Enhancing CRISPR prime editing by reducing misfolded pegRNA interactions
Weiting Zhang,
Karl Petri,
Junyan Ma,
Hyunho Lee,
Chia-Lun Tsai,
J Keith Joung,
Jing-Ruey Joanna Yeh
Affiliations
Weiting Zhang
Cardiovascular Research Center, Massachusetts General Hospital, Charlestown, United States; Department of Medicine, Harvard Medical School, Boston, United States
Karl Petri
Molecular Pathology Unit and Center for Cancer Research, Massachusetts General Hospital, Charlestown, United States; Department of Pathology, Harvard Medical School, Charlestown, United States
Junyan Ma
Cardiovascular Research Center, Massachusetts General Hospital, Charlestown, United States; Department of Medicine, Harvard Medical School, Boston, United States; Medical College, Dalian University, Dalian, China
Hyunho Lee
Molecular Pathology Unit and Center for Cancer Research, Massachusetts General Hospital, Charlestown, United States; Department of Pathology, Harvard Medical School, Charlestown, United States
Chia-Lun Tsai
Center for Computational and Integrative Biology, Massachusetts General Hospital, Boston, United States
J Keith Joung
Molecular Pathology Unit and Center for Cancer Research, Massachusetts General Hospital, Charlestown, United States; Department of Pathology, Harvard Medical School, Charlestown, United States
Cardiovascular Research Center, Massachusetts General Hospital, Charlestown, United States; Department of Medicine, Harvard Medical School, Boston, United States
CRISPR prime editing (PE) requires a Cas9 nickase-reverse transcriptase fusion protein (known as PE2) and a prime editing guide RNA (pegRNA), an extended version of a standard guide RNA (gRNA) that both specifies the intended target genomic sequence and encodes the desired genetic edit.
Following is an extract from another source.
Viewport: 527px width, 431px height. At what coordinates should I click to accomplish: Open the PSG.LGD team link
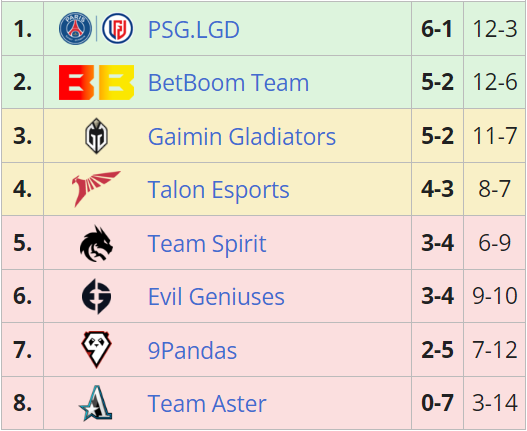194,30
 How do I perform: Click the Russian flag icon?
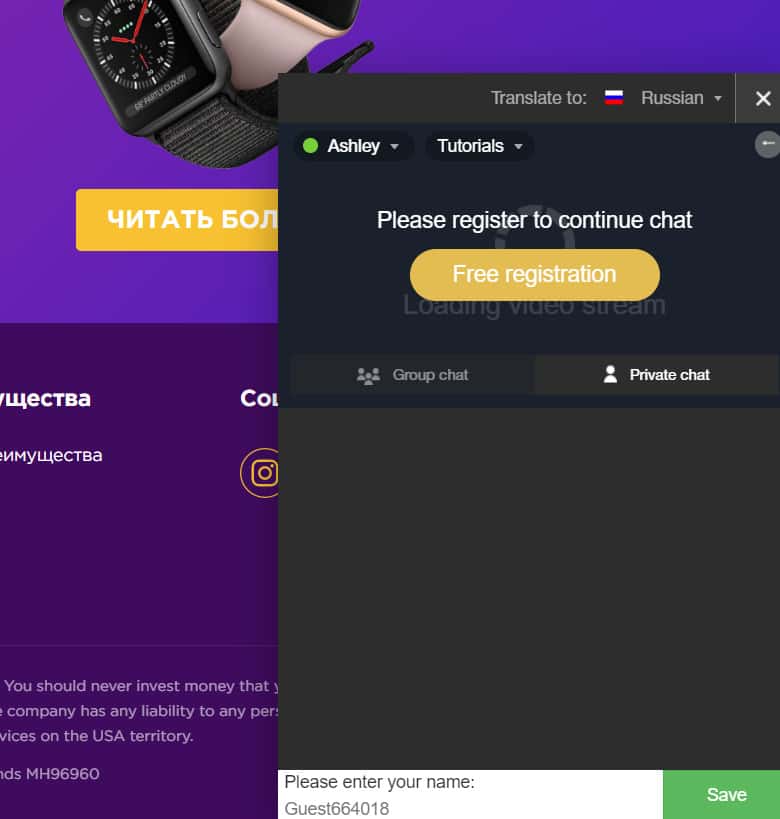613,98
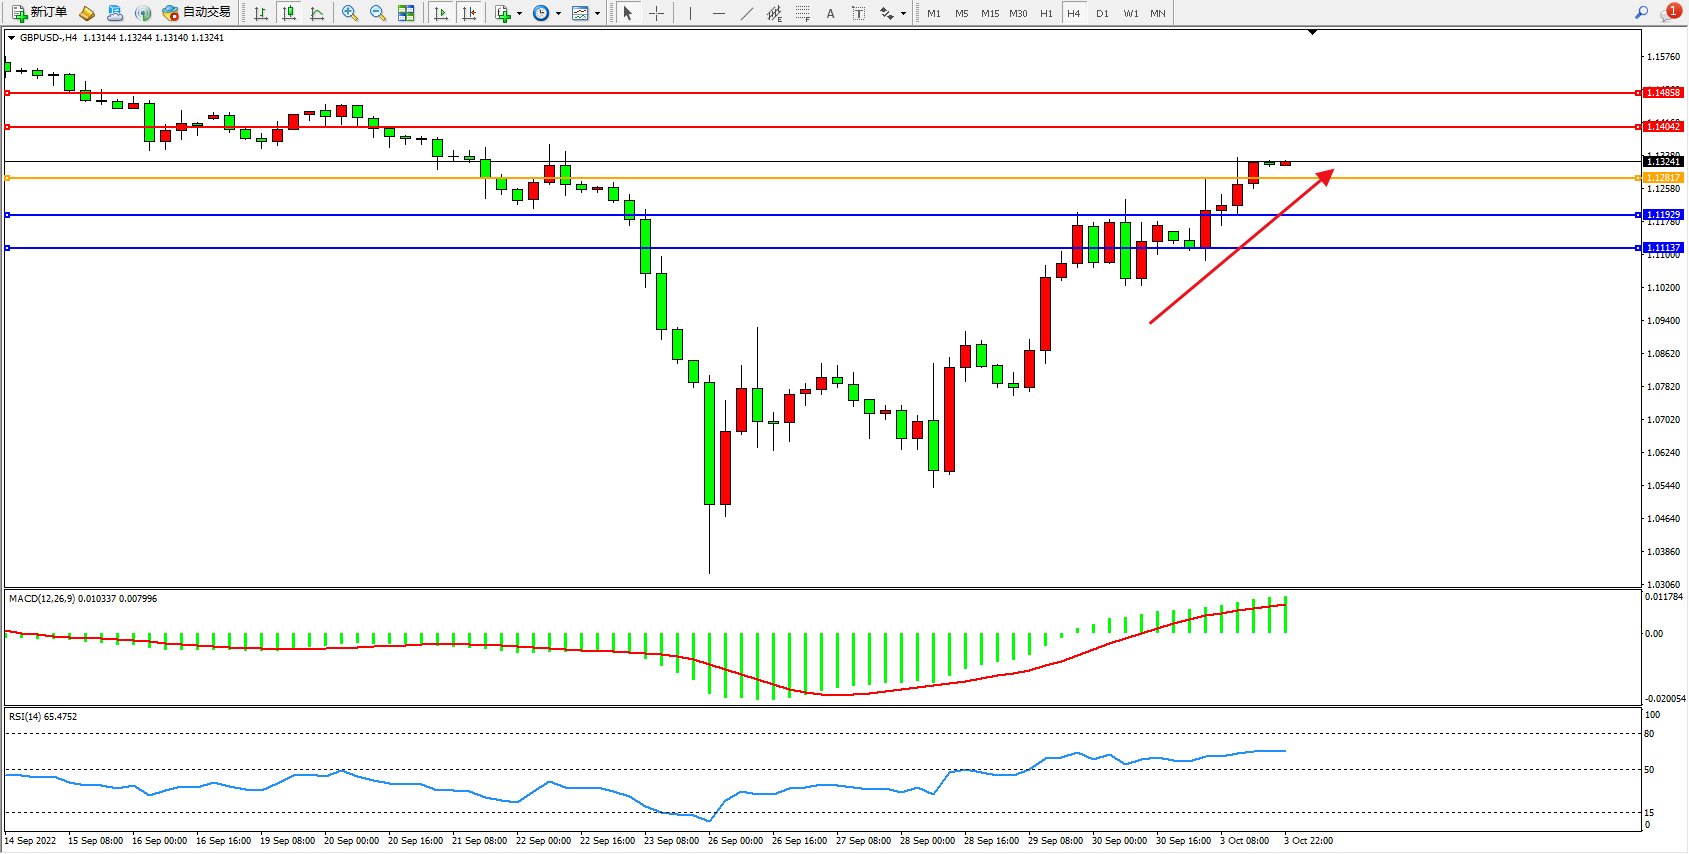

Here, we show that sequence complementarity between the 5’ and the 3’ regions of a pegRNA can negatively impact its ability to complex with Cas9, thereby potentially reducing PE efficiency. We demonstrate this limitation can be overcome by a simple pegRNA refolding procedure, which improved ribonucleoprotein-mediated PE efficiencies in zebrafish embryos by up to nearly 25-fold. Further gains in PE efficiencies of as much as sixfold could also be achieved by introducing point mutations designed to disrupt internal interactions within the pegRNA. Our work defines simple strategies that can be implemented to improve the efficiency of PE.